Determinants of centromeric nucleosome conformation

Centromeric chromatin is defined by the presence of the histone H3 variant CENP-A, which forms a specialized nucleosome required for kinetochore assembly. Compared to canonical H3 nucleosomes, CENP-A nucleosomes exhibit an open DNA conformation that leaves an additional 13 base pairs of DNA accessible at the entry and exit sites. While the CENP-A αN-helix has previously been implicated in promoting this enhanced DNA breathing, the contributions of the intrinsically disordered N-terminal tail and adjacent latch regions of CENP-A in nucleosome conformation remain unknown.

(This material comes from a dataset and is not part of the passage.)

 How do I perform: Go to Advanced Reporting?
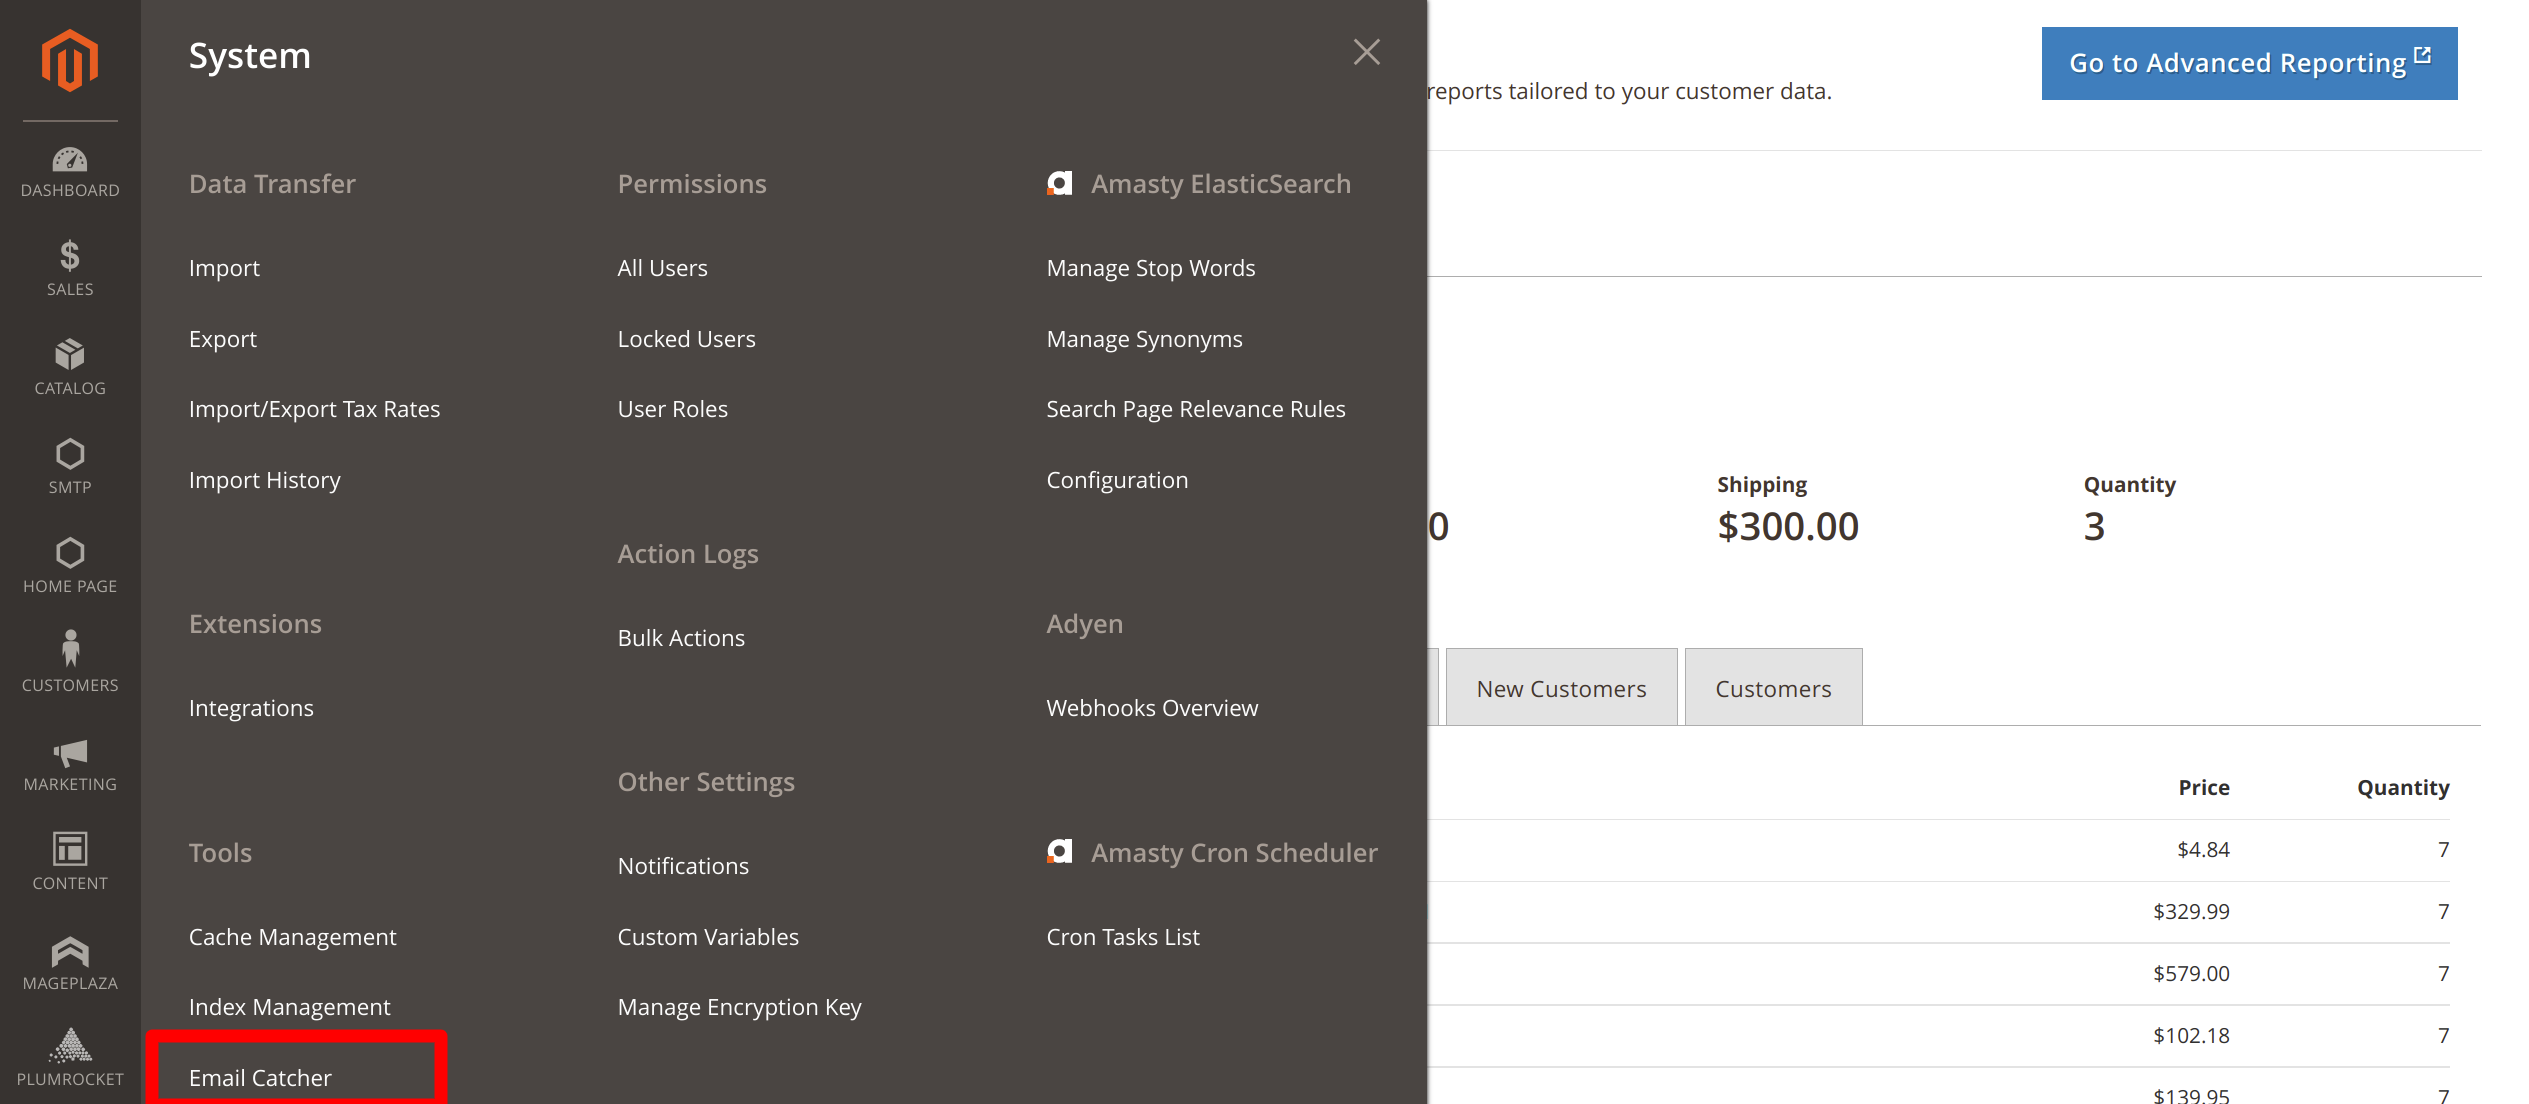[2247, 62]
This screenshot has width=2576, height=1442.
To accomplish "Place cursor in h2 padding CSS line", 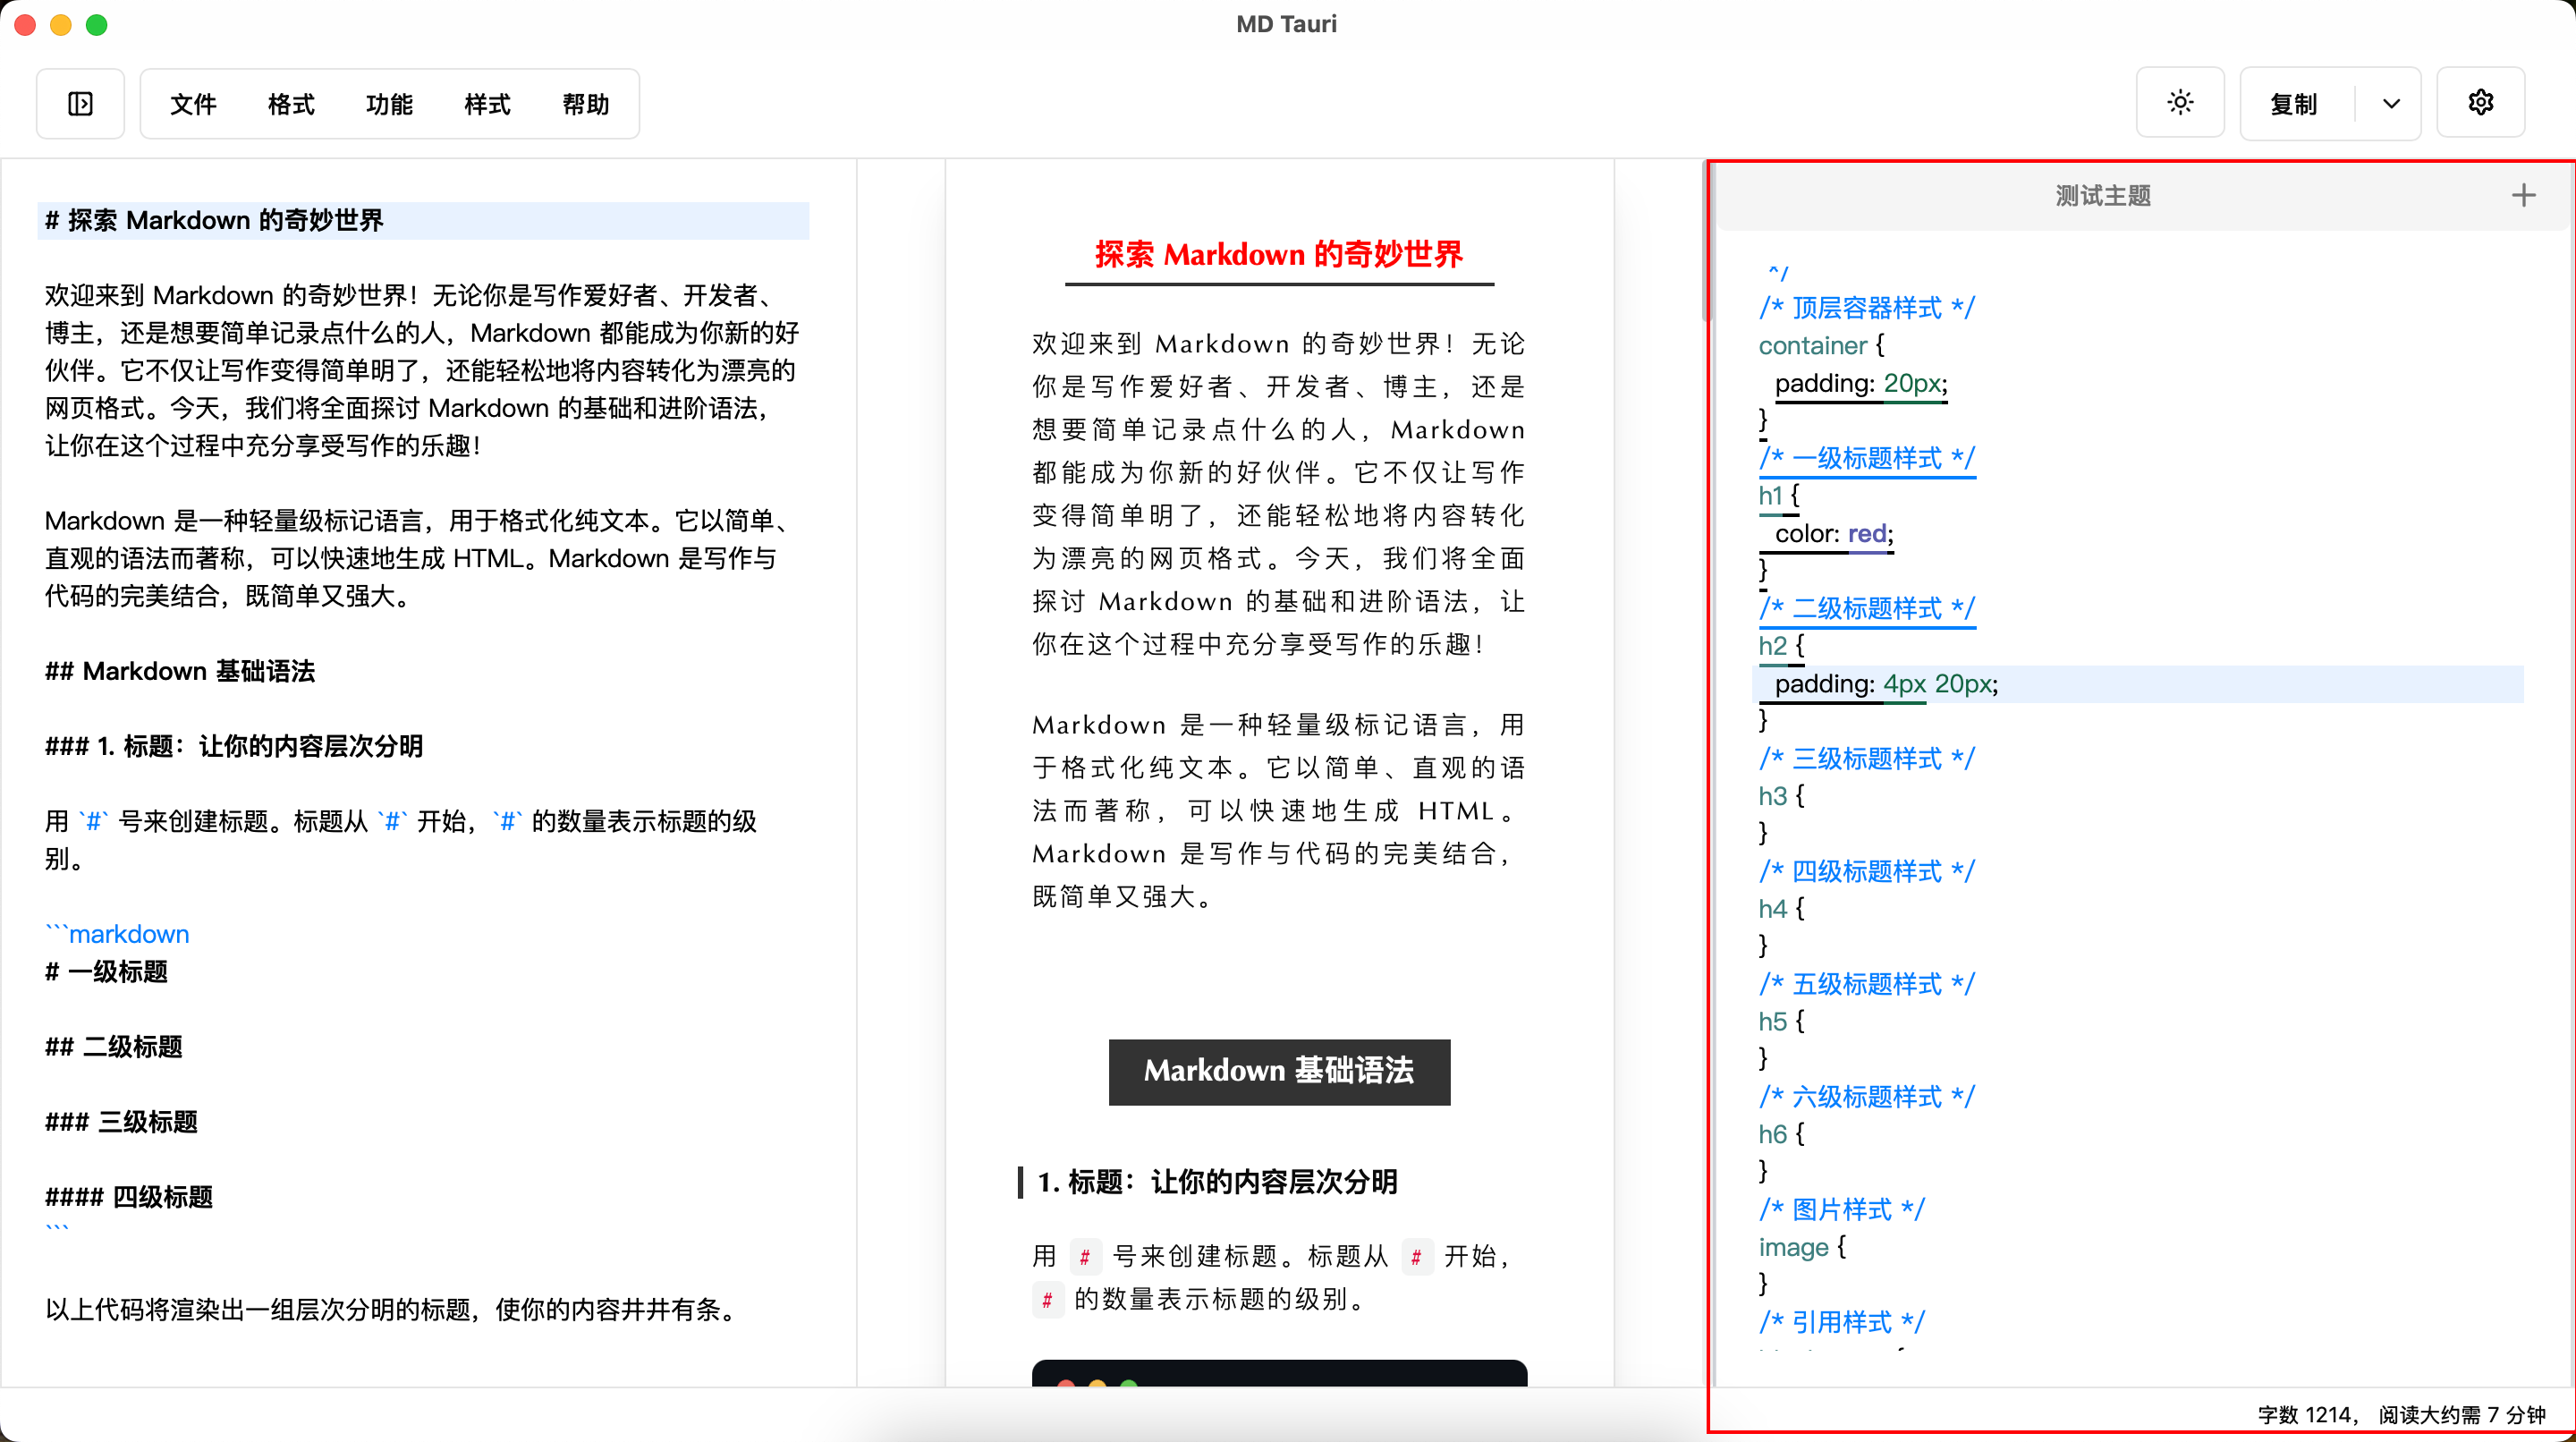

The intrinsically disordered N-terminal regions of histone H3 are known to facilitate interactions with DNA to stabilize overall nucleosome conformation. Here, we systematically tested the contribution of each N-terminal histone region to maintaining H3 histones by utilizing a combination of MNase digestion assays and coarse-grained molecular dynamics simulations of H3/CENP-A chimera histone nucleosomes containing targeted swaps of the tail, latch, and αN-helix regions. Removal or substitution of individual H3 with CENP-A N-terminal regions increased DNA accessibility and nucleosome unwrapping. While any single CENP-A N-terminal region was sufficient to open the canonical nucleosomal DNA conformation, replacement of any single CENP-A N-terminal region with its H3 counterpart was insufficient to restore the wrapped DNA conformation characteristic of canonical H3 nucleosomes. Instead, progressive incorporation of multiple H3-derived regions produced increasingly closed DNA conformations, demonstrating that the H3 tail, latch, and αN-helices act cooperatively to stabilize wrapped nucleosomal DNA. Taken together, these findings demonstrate that the more restricted DNA breathing of canonical nucleosomes arises from coordinated contributions across multiple N-terminal regions and suggest that the multi-region redundancy in the conformational flexibility of the centromeric nucleosome could emphasize the importance of retaining flexibility in the centromeric nucleosome, even upon post-translational modification and binding to structural proteins.